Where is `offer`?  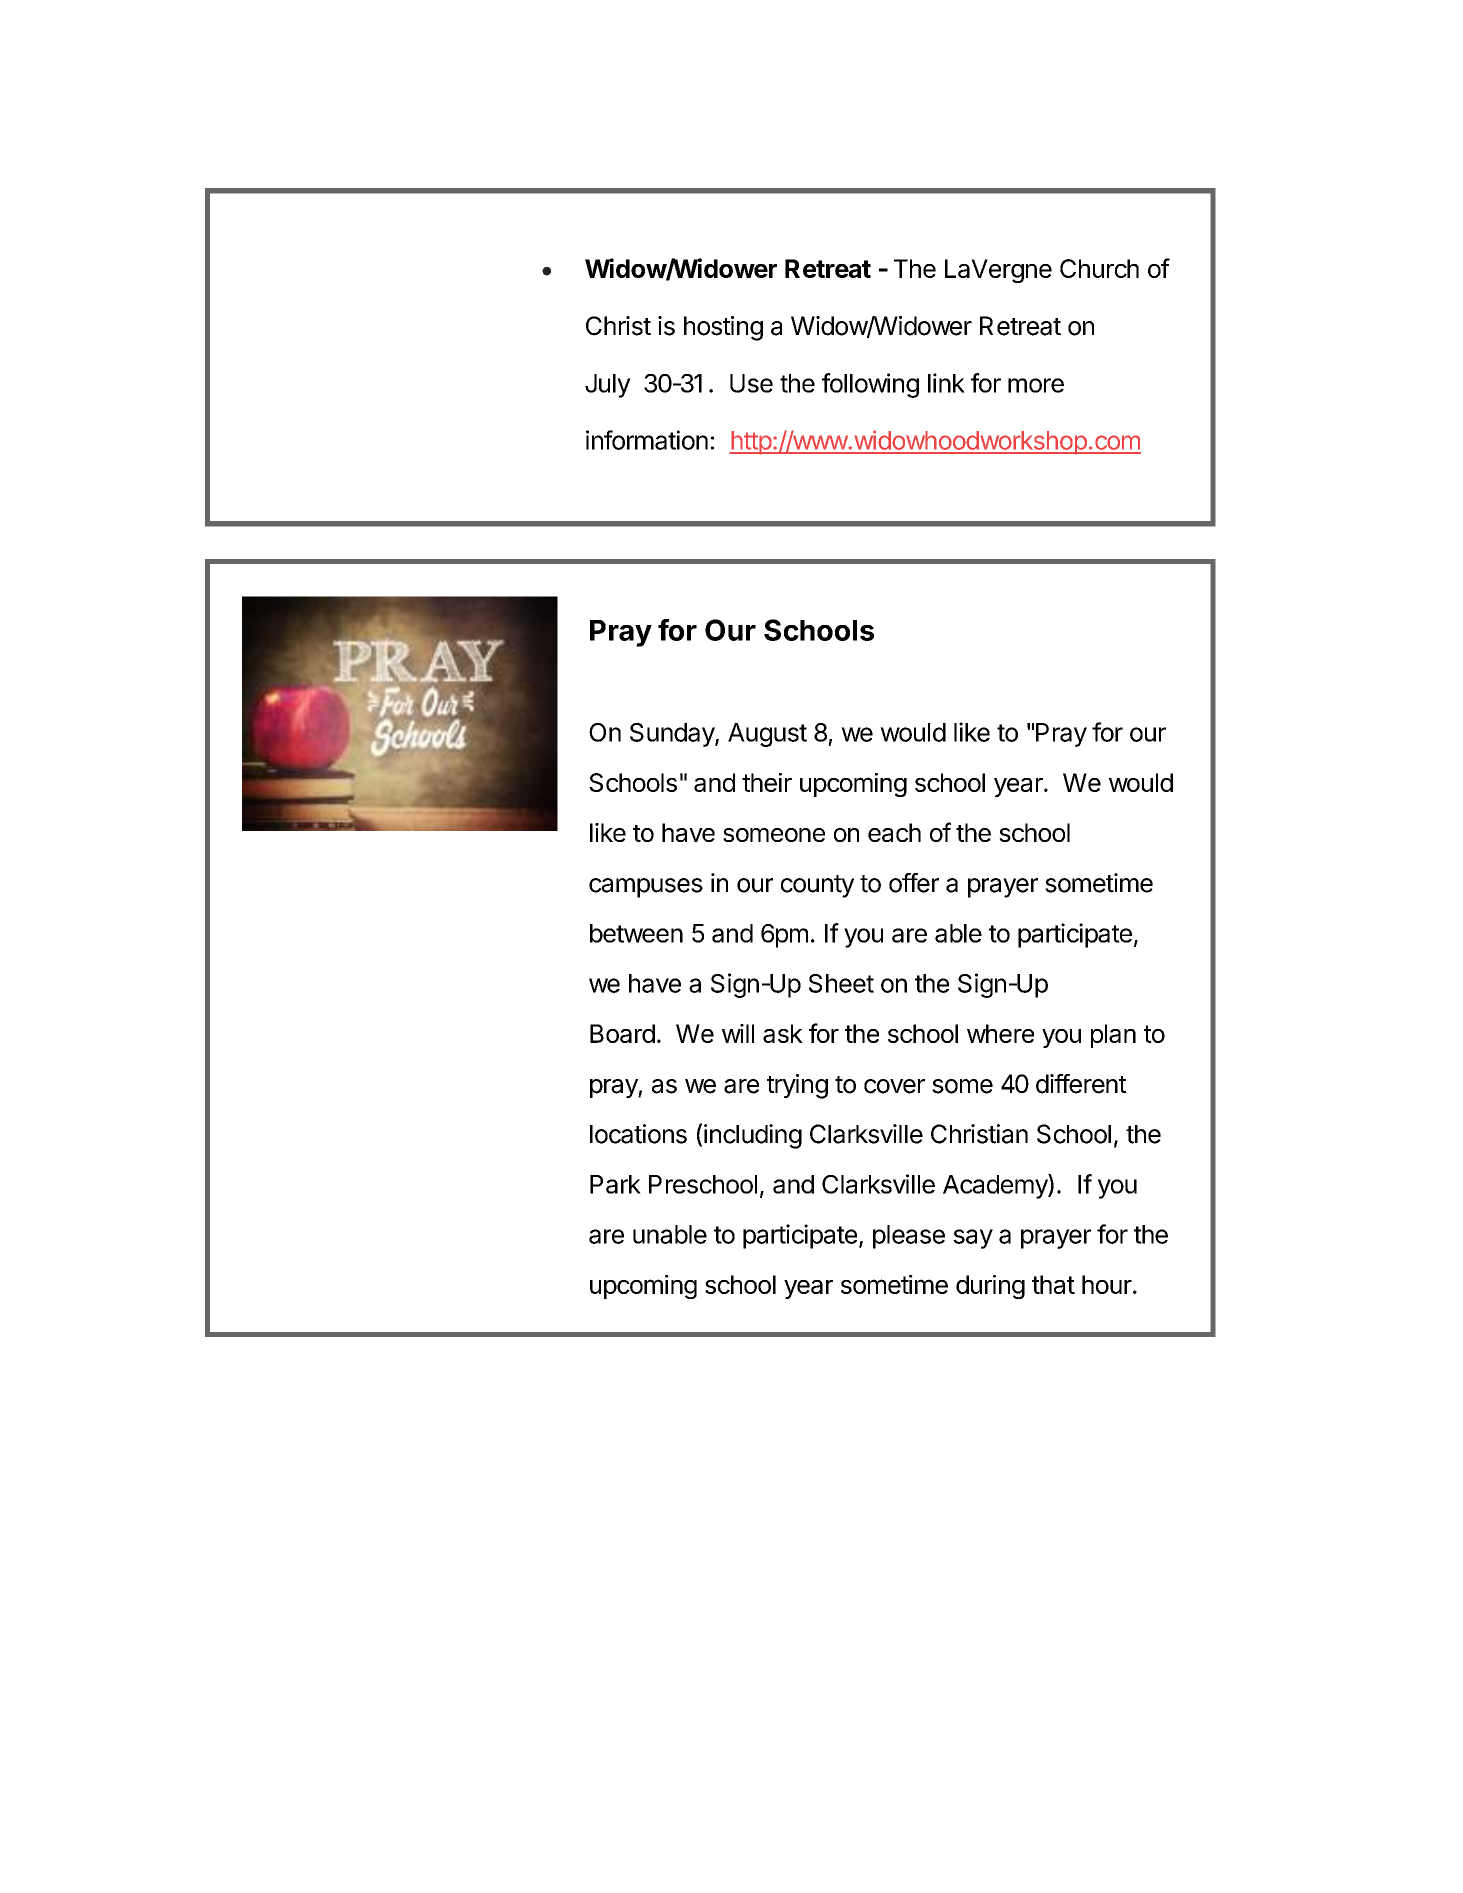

====

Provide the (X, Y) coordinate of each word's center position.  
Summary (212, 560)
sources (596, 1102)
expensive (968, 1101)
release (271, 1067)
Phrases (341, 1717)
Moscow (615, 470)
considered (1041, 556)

====

- [Problem]:
Rewrite the records from the line that contains "sources (596, 1102)" through the line that contains "considered (1041, 556)". Shift each answer's coordinates by adding 91 to every number.

- [The answer]:
sources (687, 1193)
expensive (1059, 1192)
release (362, 1158)
Phrases (432, 1808)
Moscow (706, 561)
considered (1132, 647)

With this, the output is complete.